Das kan mich nicht eifersüchtig machen, wenn jemand sagt, mein Weib ist schön, ißt mit gutem Appetit, liebt Gesellschaft, ist munter, gesprächig, singt, spielt und tanzt gut; an einer tugendhaften Person werden diese Dinge selbst zu Tugenden. Eben so wenig werd' ich jemals von meinen eignen Unvollkommenheiten Anlas zum kleinsten Zweifel oder Verdacht einer Untreue von ihrer Seite nehmen; denn sie hatte Augen und wählte mich. Nein, Jago; ich will sehen eh ich zweifle; wenn ich zweifle, so will ich Beweise; und sobald ich diese habe, weg auf einmal mit Liebe und Eifersucht!
Jago. Das hör' ich sehr gerne; dann nun darf ich mir also kein Bedenken mehr machen, euch die Freundschaft und Ergebenheit sehen zu lassen, die ich zu euch trage. Nehmt also was ich sagen werde so auf, wie es gemeynt ist. Ich rede noch nicht von Beweisen; gebt auf eure Gemahlin Acht, habt ein aufmerksames Auge auf sie und Cassio, das ist alles was ich sagen kan: Nicht eifersüchtig, aber auch nicht sicher; ich möchte nicht gerne, daß ein so edles Gemüthe wie das eurige, aus einem Uebermaaß von angebohrner Gutherzigkeit betrogen würde; seht euch also vor. Ich kenne die Venetianische Landes-Art; in Venedig bekümmern sie sich wenig, ob der Himmel ein Zeuge ihrer Streiche ist, wenn nur ihre Männer nichts davon gewahr werden; ihre gröste Gewissenhaftigkeit geht insgemein nicht weiter, als daß sie niemand zusehen lassen, wenn sie sündigen.
Othello. Sagst du das?
Jago. Sie betrog ihren Vater, wie sie sich euch ergab; und zu eben der Zeit, da sie euch am heftigsten liebte, stellte sie sich, als ob sie sich vor euch fürchte.

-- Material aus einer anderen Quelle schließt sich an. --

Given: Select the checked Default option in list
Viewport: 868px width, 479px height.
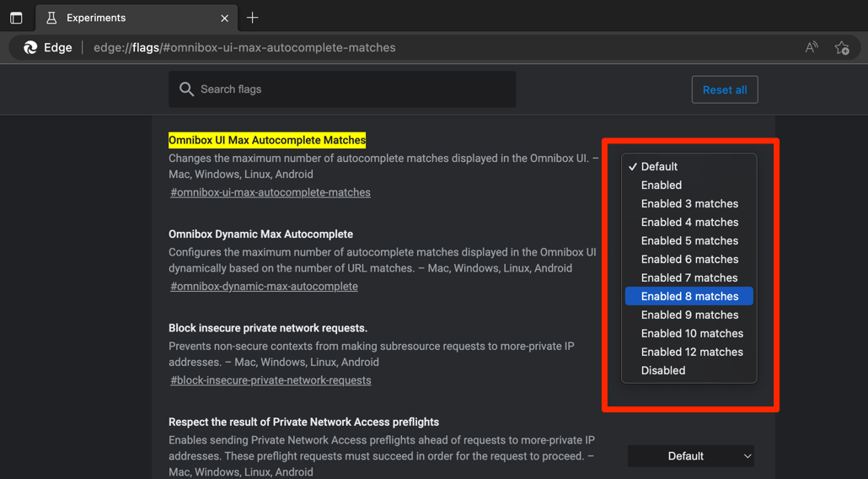Looking at the screenshot, I should tap(659, 167).
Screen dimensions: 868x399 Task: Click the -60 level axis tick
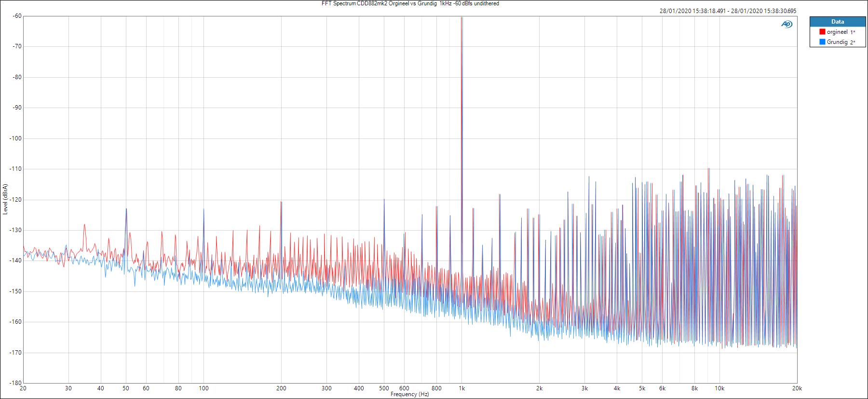click(x=17, y=16)
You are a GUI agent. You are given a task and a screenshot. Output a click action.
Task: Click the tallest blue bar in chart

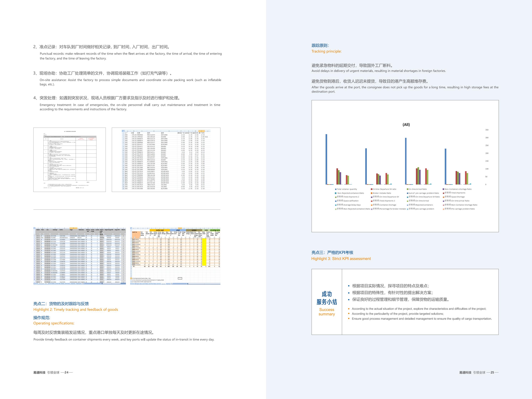[326, 159]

Othello. Das machte sie würklich so.
Jago. Macht also den Schluß; konnte sie, so jung, so unschuldig als sie war, sich so gut verstellen, daß ihr eigner Vater von allem was in ihrem Herzen vorgieng, nichts gewahr werden konnte--Er dachte, es müsse nothwendig Zauberey dabey gebraucht worden seyn--Doch ich bin sehr zu tadeln: Ich bitte euch recht demüthig um Vergebung, daß ich mich von meiner Liebe zu euch so weit verleiten lasse.
Othello. Ich bin euch auf immer dafür verbunden.
Jago. Ich sehe doch, es hat eure Lebensgeister ein wenig in Unordnung gebracht.
Othello. Im mindsten nicht, im mindsten nicht!
Jago. Glaubt mir, ich besorge, es ist so etwas; ich hoffe wenigstens, ihr werdet überzeugt seyn, daß, was ich sagte aus Freundschaft zu euch geflossen ist. Aber, ich seh' es, ihr seyd beunruhigt--Ich bitte euch recht inständig, meinen Reden keine schlimmere Auslegung zu geben, als meine Meynung ist.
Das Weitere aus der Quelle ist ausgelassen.